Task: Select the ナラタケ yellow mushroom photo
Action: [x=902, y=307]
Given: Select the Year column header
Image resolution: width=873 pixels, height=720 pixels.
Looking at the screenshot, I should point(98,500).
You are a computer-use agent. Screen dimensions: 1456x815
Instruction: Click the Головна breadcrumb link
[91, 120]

────────

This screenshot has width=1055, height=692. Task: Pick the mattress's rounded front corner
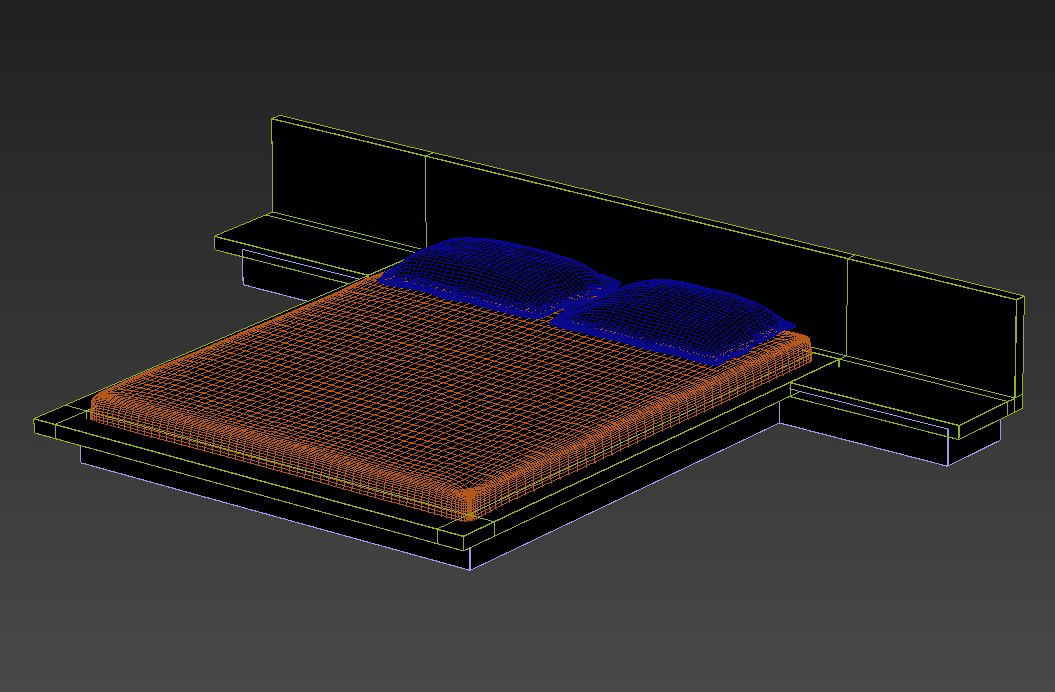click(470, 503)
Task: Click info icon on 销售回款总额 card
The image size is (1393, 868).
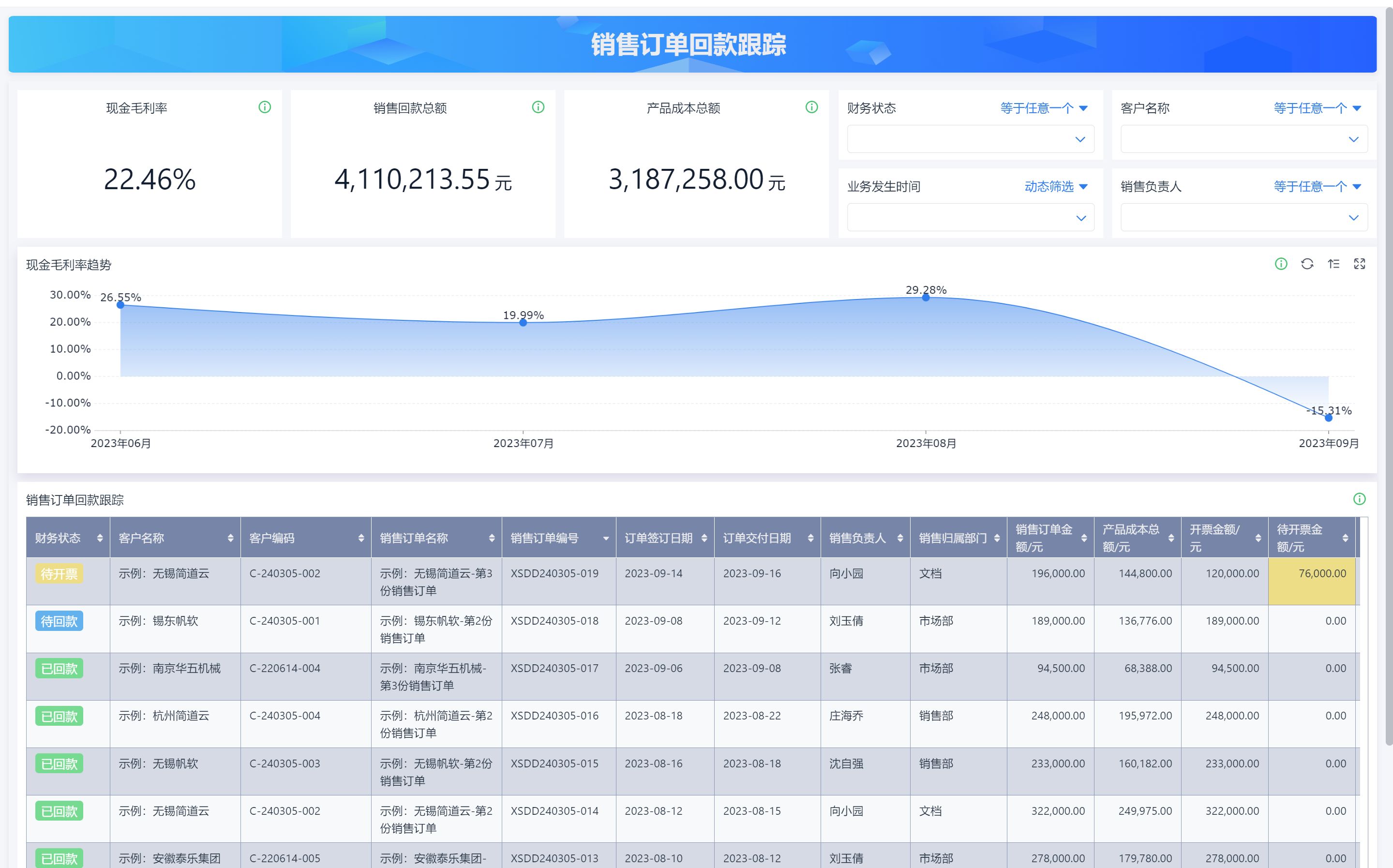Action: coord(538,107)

────────

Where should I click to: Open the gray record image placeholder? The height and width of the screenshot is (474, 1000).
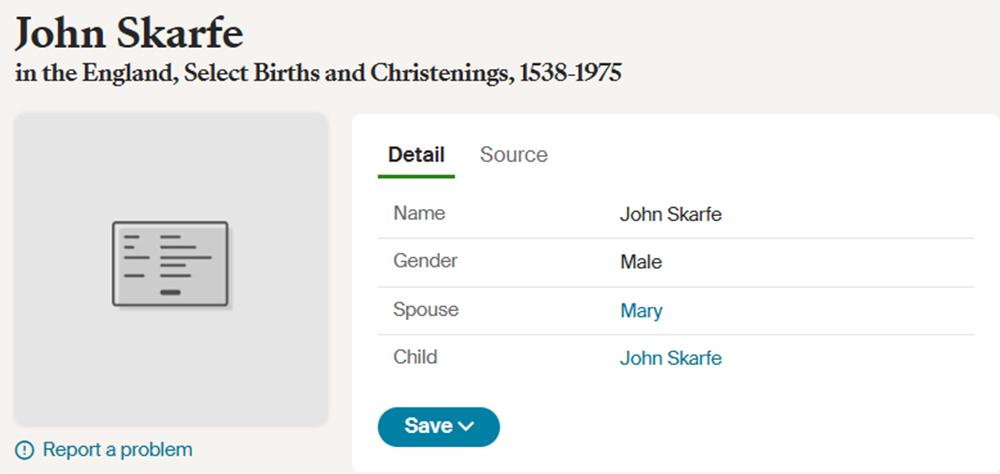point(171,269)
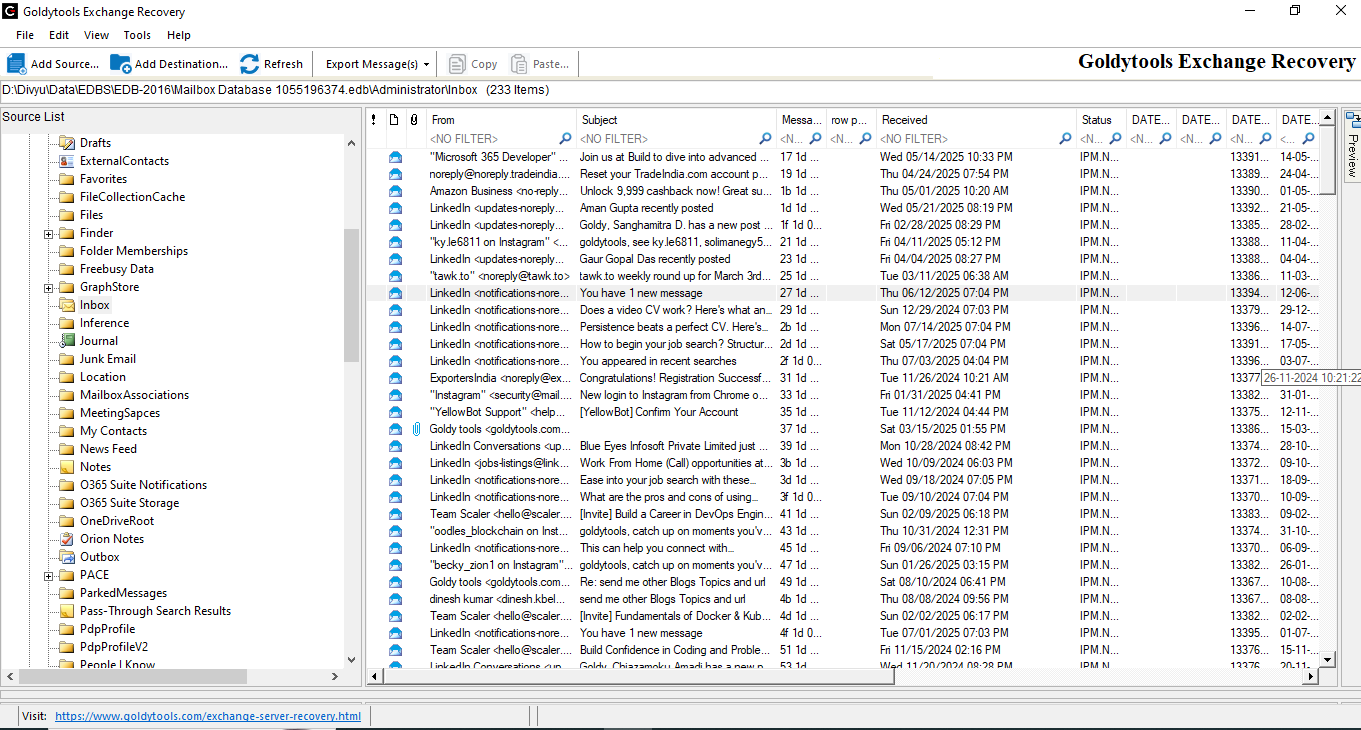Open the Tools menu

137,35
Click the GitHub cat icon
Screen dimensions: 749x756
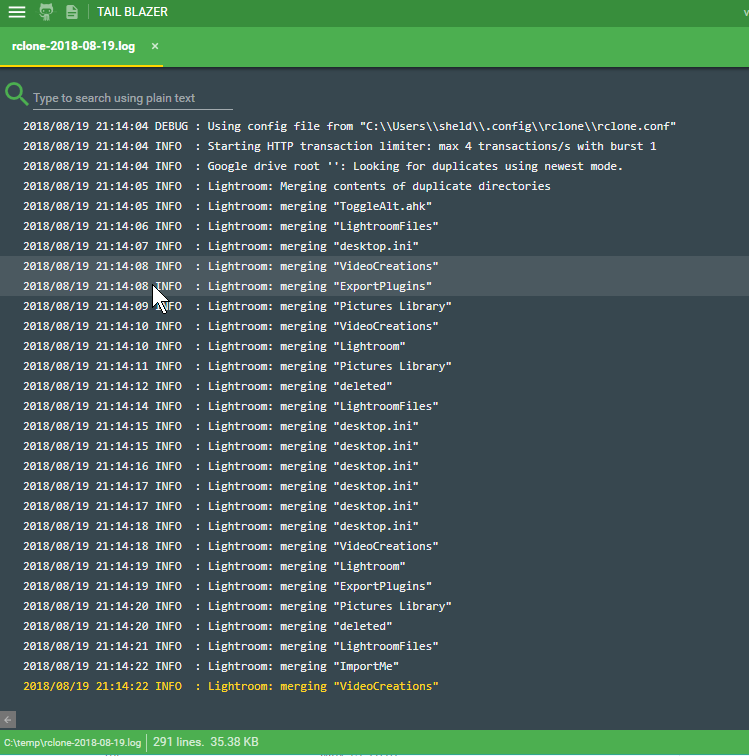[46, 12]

────────

(WRITTEN PROBLEM):
Starting with the line containing "Task: Select the ナラタケ yellow mushroom photo" and going on through the line containing "Looking at the", rewrite those lines with "Year" replaced by "Date" and everything else left as it is.

(WORKED SOLUTION):
Task: Select the ナラタケ yellow mushroom photo
Action: [x=902, y=307]
Given: Select the Date column header
Image resolution: width=873 pixels, height=720 pixels.
Looking at the screenshot, I should point(98,500).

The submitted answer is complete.